I got flak here in the summer of 2021 after an earnings call where Elon talked about 4680 batteries. Some people waiting for a Model Y delivery were considering postponing in hopes of getting a car from Austin with 4680 batteries before the end of the year based on the hope they heard in Elon's words. But if you listened closely, he left himself an out of using 2170s if there was a problem with the 4680 ramp. Which there was. From his words alone I figured that waiting for 4680s before the end of 2021 was a bad bet. Some people didn't want to hear that.

Elon is a very optimistic guy, which is great for doing the things he does. He's Optimist Prime. IMO the world is a better and more interesting place because of his optimism. But I listen to his words very carefully, like I would read a contact written by a lawyer I don't trust. Usually the least optimistic interpretation of what he says is closest to what actually happens.

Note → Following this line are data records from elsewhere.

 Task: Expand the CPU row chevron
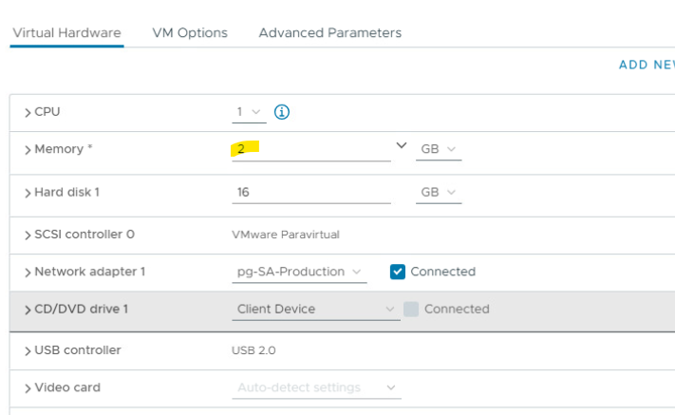[28, 112]
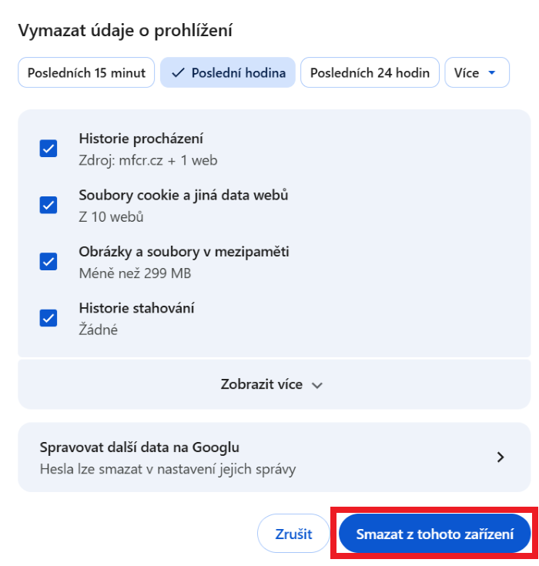Screen dimensions: 539x566
Task: Select the Poslední hodina chip
Action: coord(228,73)
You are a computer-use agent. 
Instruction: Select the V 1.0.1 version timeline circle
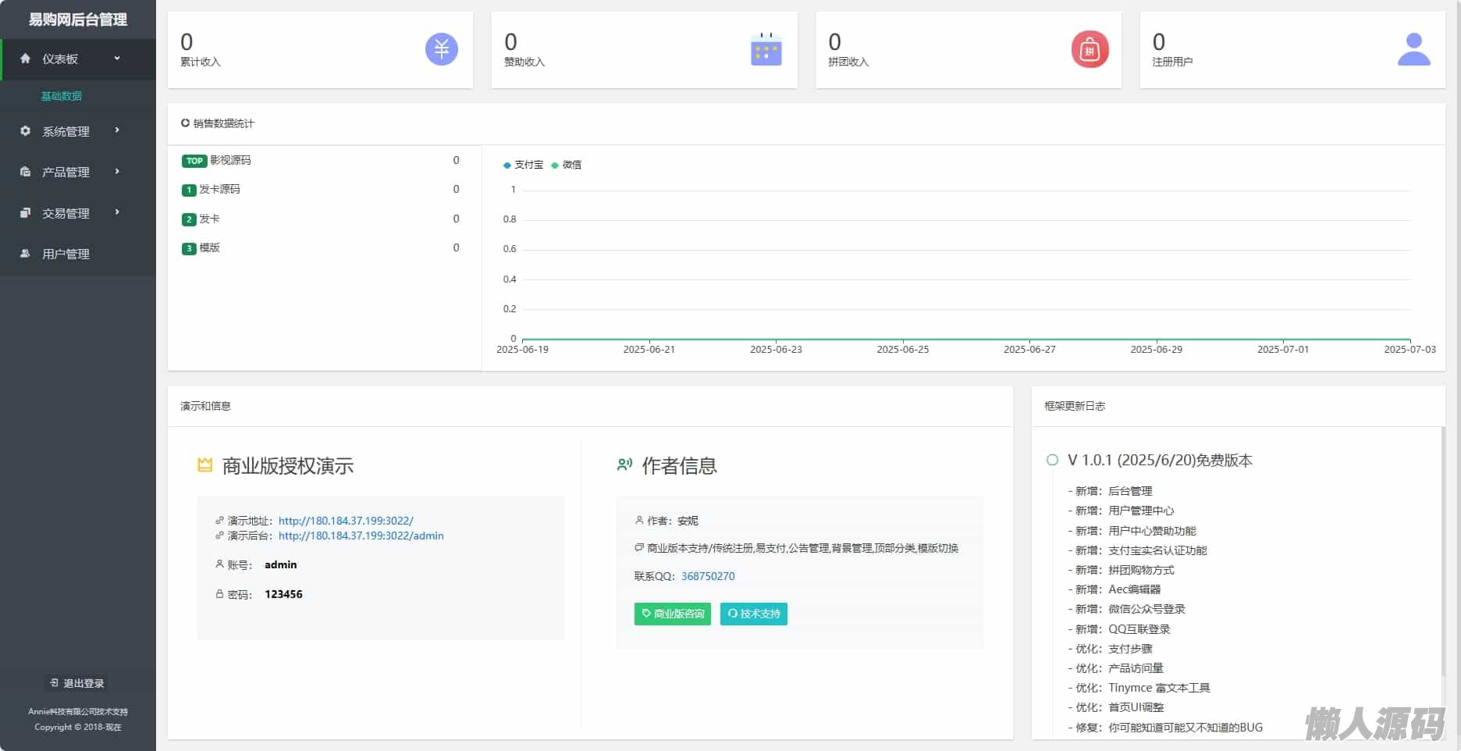pos(1052,460)

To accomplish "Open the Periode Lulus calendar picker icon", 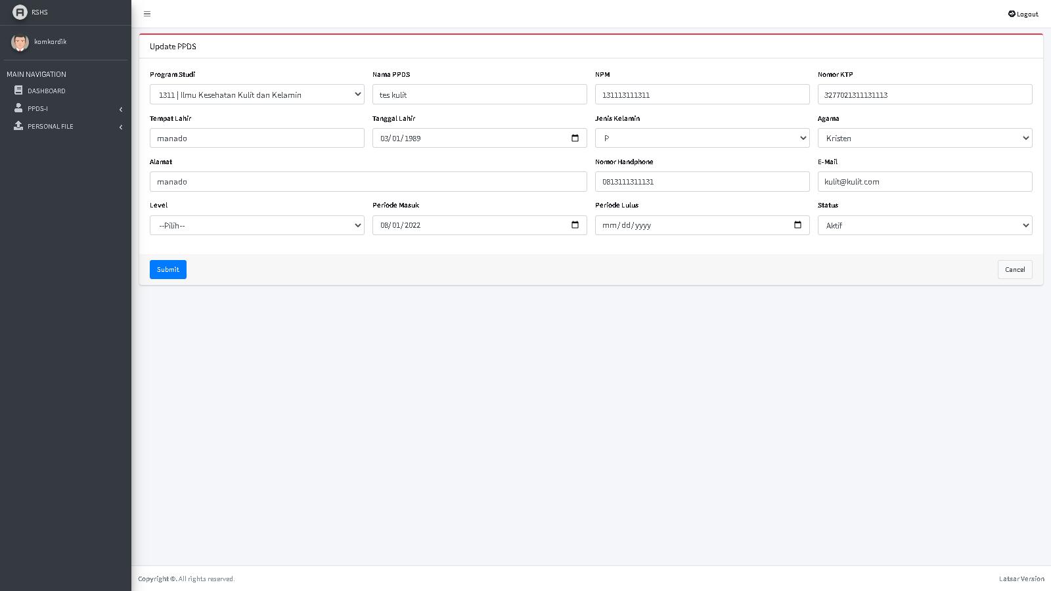I will [797, 225].
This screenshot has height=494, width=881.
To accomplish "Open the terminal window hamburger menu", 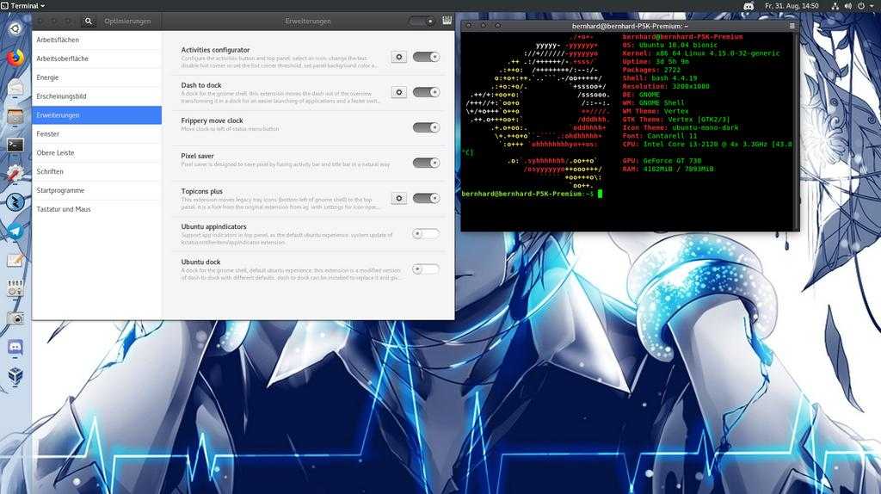I will coord(792,26).
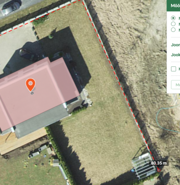Image resolution: width=180 pixels, height=185 pixels.
Task: Select the third measurement radio option
Action: tap(173, 30)
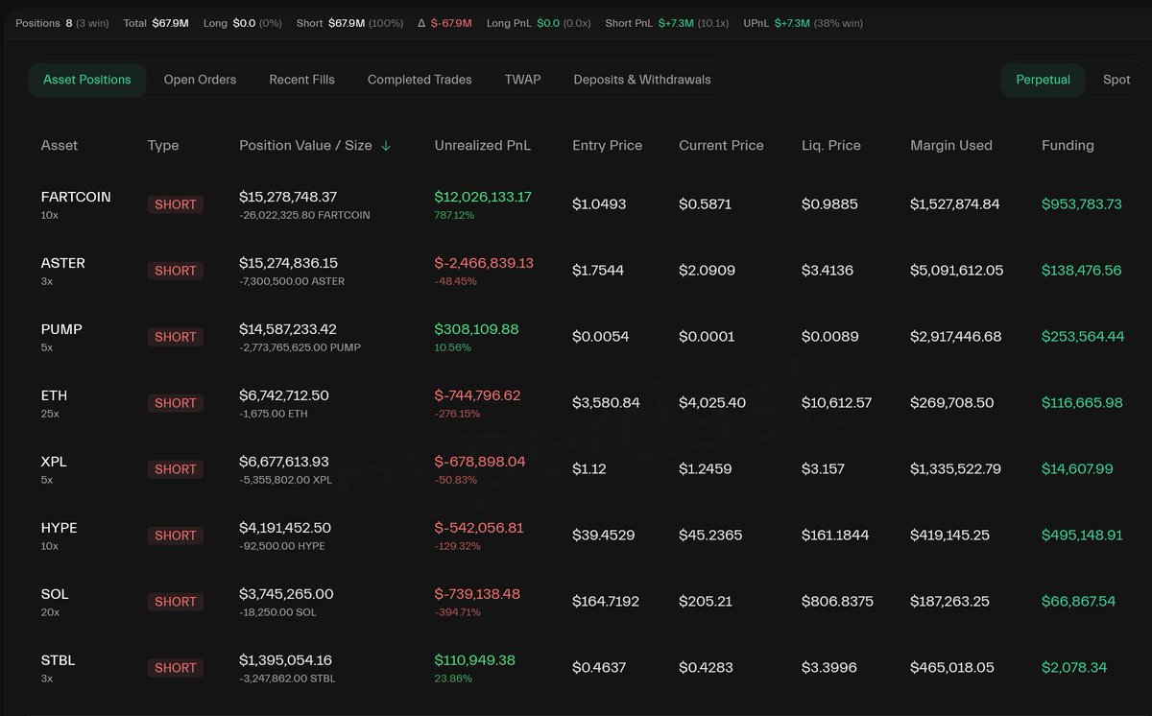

I'm quite sure these other players also mean using only NNs, not one big NN for the reasons I gave above. If you have any evidence to the contrary I would like to see it so I can improve my understanding.

Thank you this clarifies a lot. I always think of Elon Musk's proclamations about future product features as conjectures, not promises.
 
Yeah, but the point is you can't know what the AI has learned about a very particular situation until the AI screws it up.

Very true. I guess that's why they'll continue to put liability on the driver. They're expecting that less and less disengagements will be necessary, but they'll call it L2 forever unless somehow they can get the disengagement count to zero over many many many miles.

I'm in the camp of "that ain't gonna happen"... especially with cameras.